# Input data
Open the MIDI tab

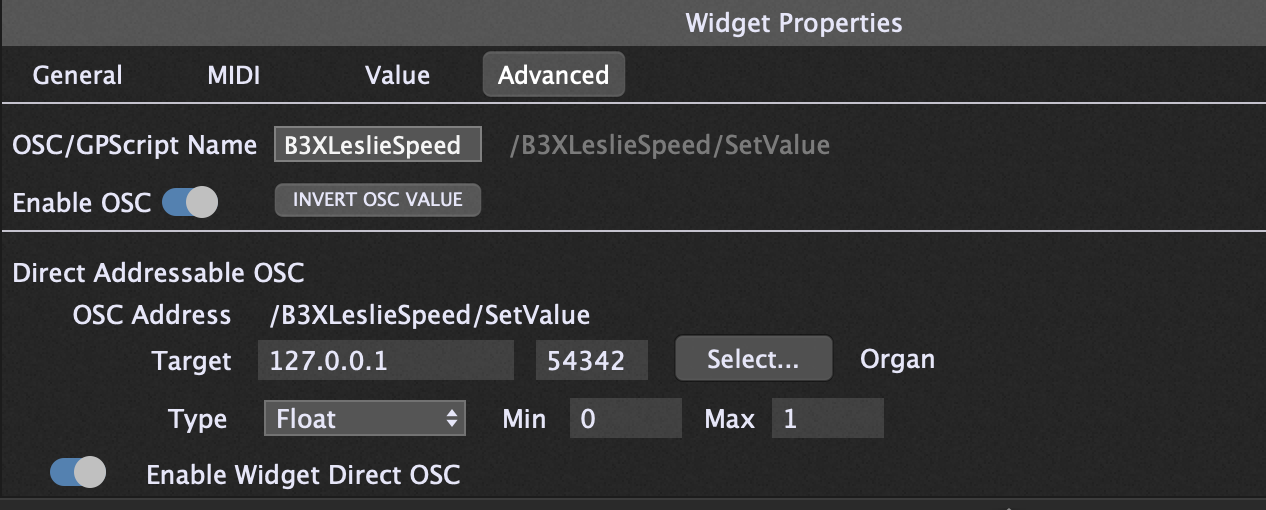click(233, 75)
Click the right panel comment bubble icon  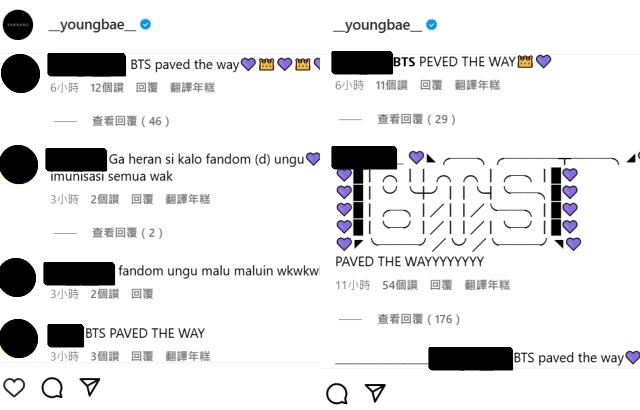click(337, 394)
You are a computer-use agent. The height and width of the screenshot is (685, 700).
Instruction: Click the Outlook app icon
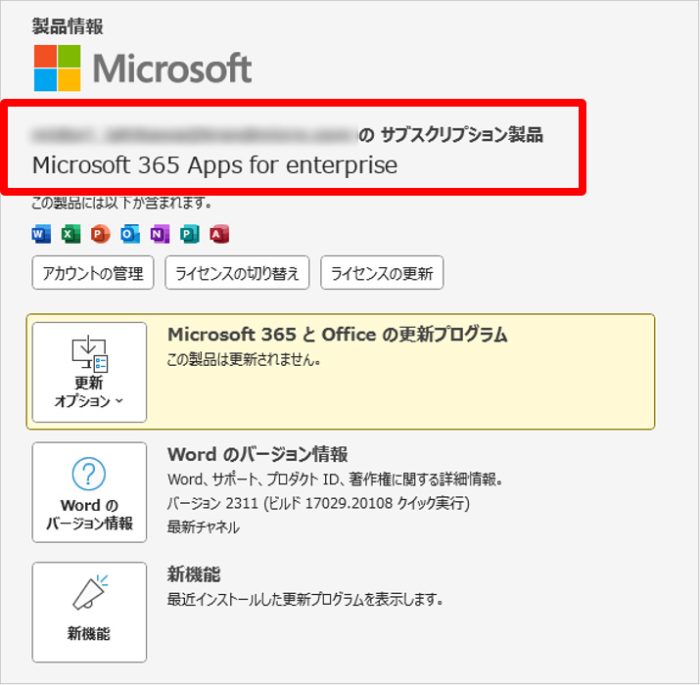pyautogui.click(x=129, y=234)
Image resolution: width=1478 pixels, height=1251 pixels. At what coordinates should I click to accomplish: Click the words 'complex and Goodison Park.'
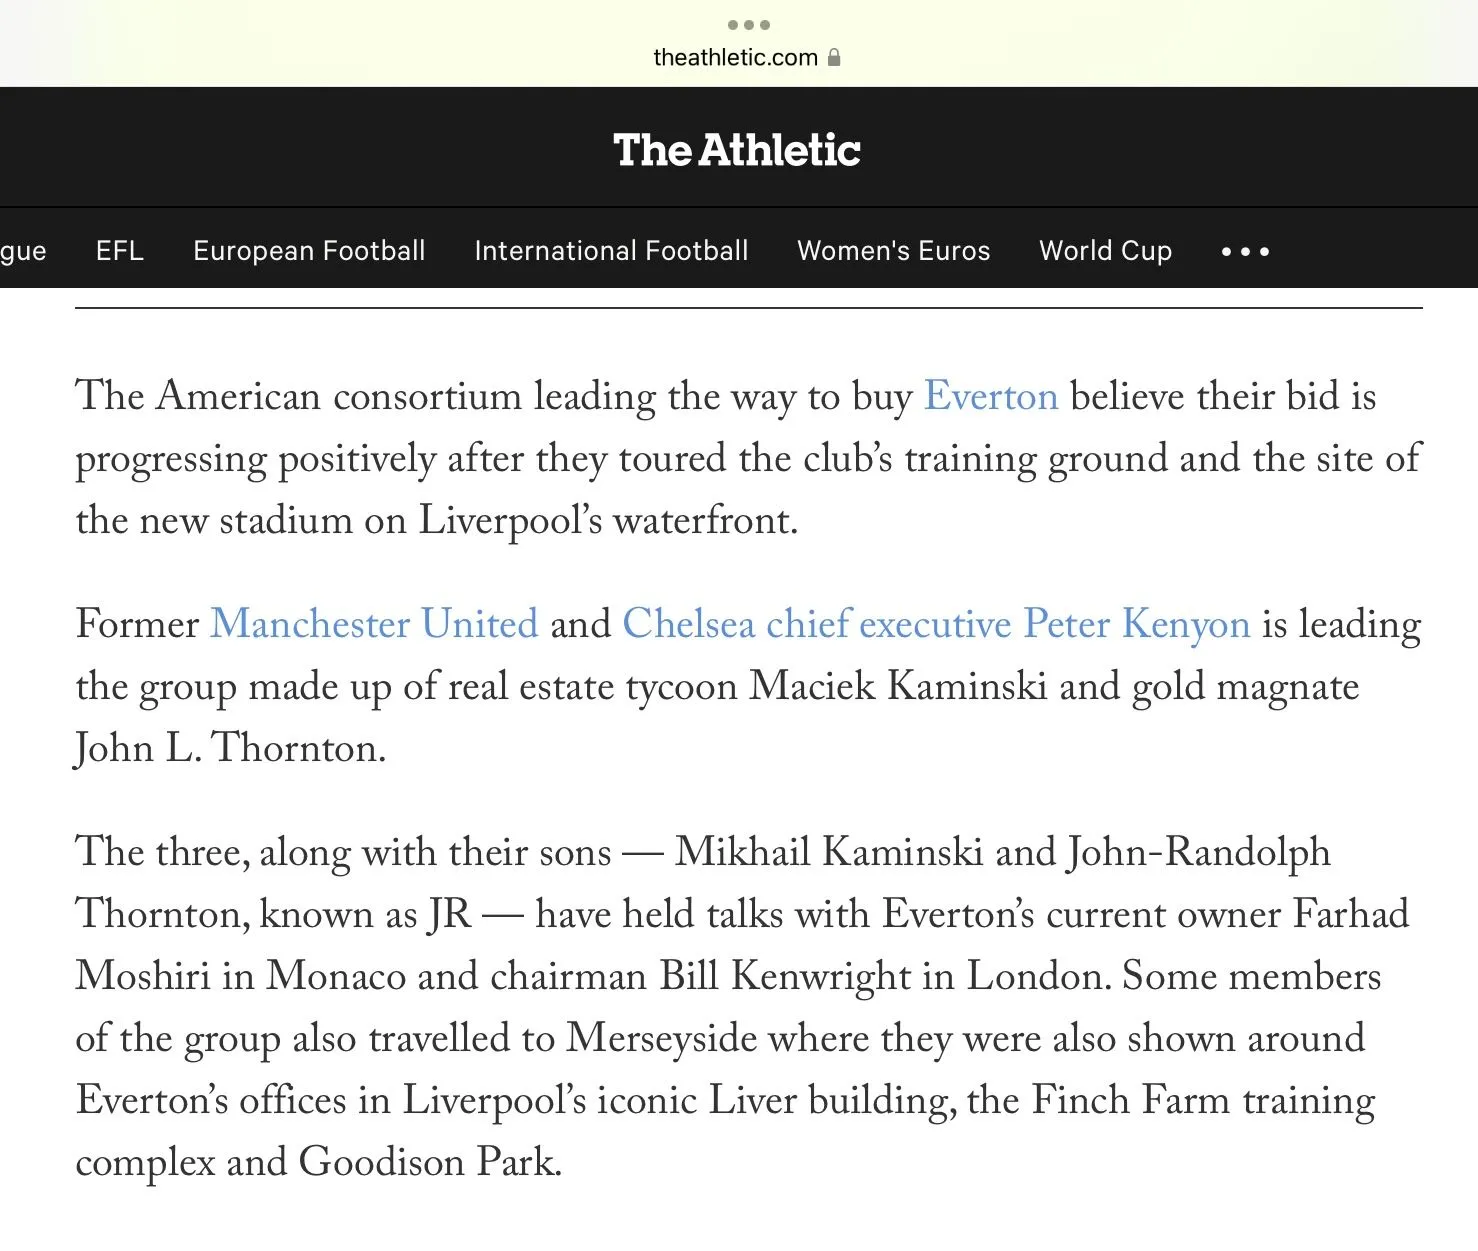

# Activity
Could you retype exactly, and only, the lines running from the one with "You are a computer-use" to the last line of the listing, while leaving any pictures out?

# Your response
You are a computer-use agent. The height and width of the screenshot is (685, 700).
Instruction: Click the Outlook app icon
pyautogui.click(x=129, y=234)
Image resolution: width=1478 pixels, height=1251 pixels. At what coordinates should I click to accomplish: Click the words 'complex and Goodison Park.'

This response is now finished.